Collected data
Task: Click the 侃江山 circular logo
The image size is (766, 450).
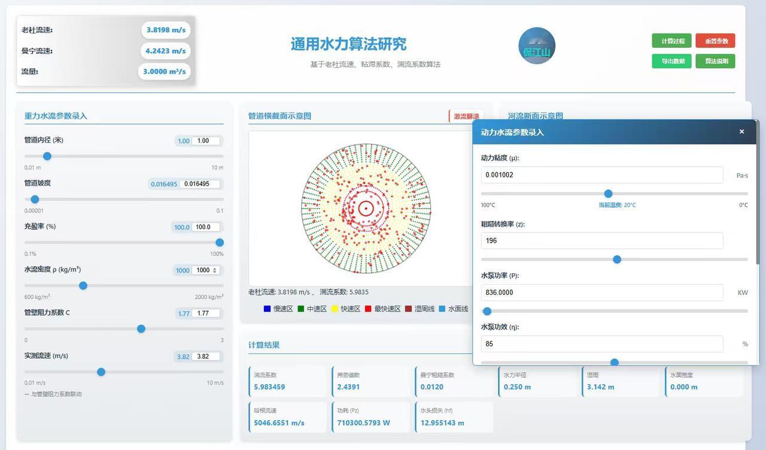Action: point(537,45)
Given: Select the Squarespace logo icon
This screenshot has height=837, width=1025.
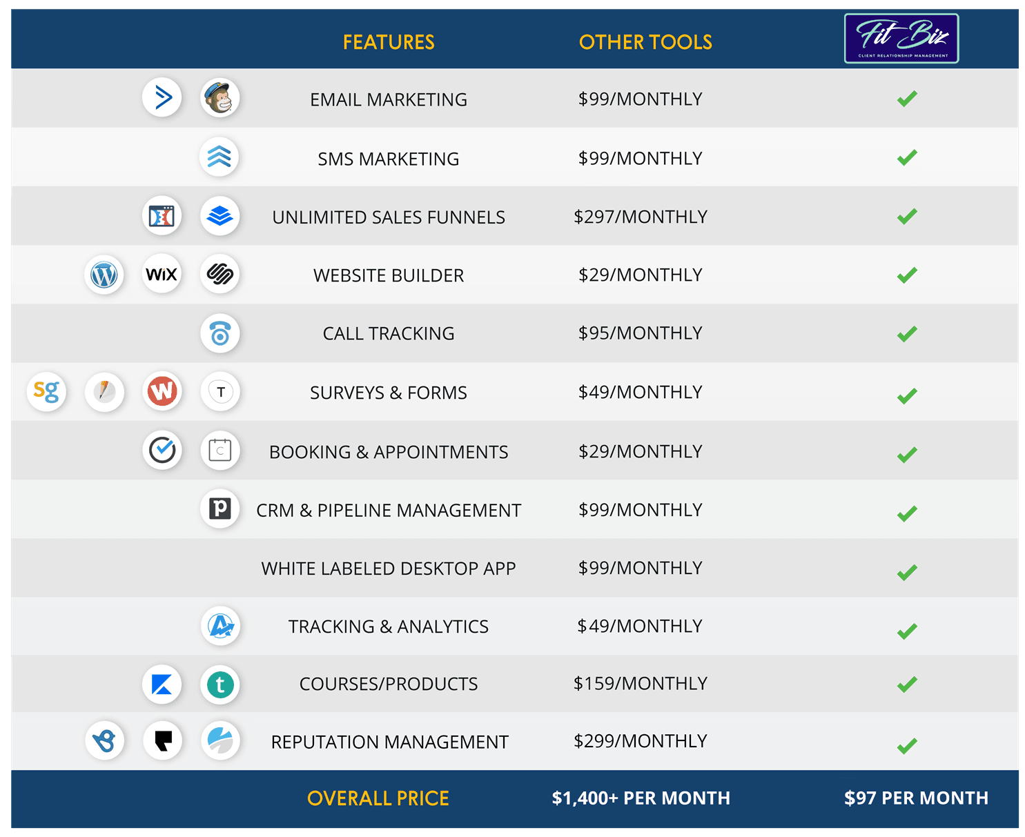Looking at the screenshot, I should 219,275.
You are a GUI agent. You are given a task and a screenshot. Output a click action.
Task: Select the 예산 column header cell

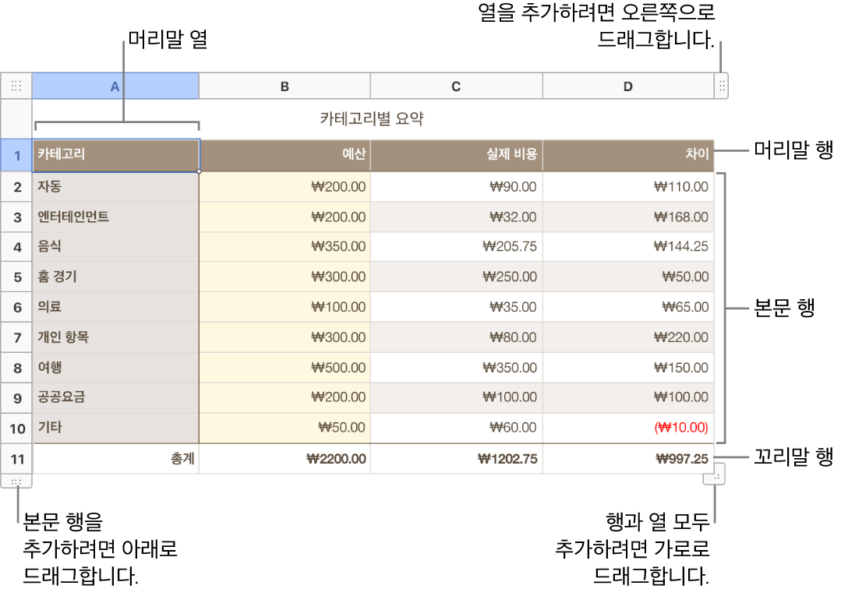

## WHAT IS BEING ASKED
Where a line of the entries above holds the word "Select", return that line.

## FINISHED TASK
Given: Select the Squarespace logo icon
Task: Select the 예산 column header cell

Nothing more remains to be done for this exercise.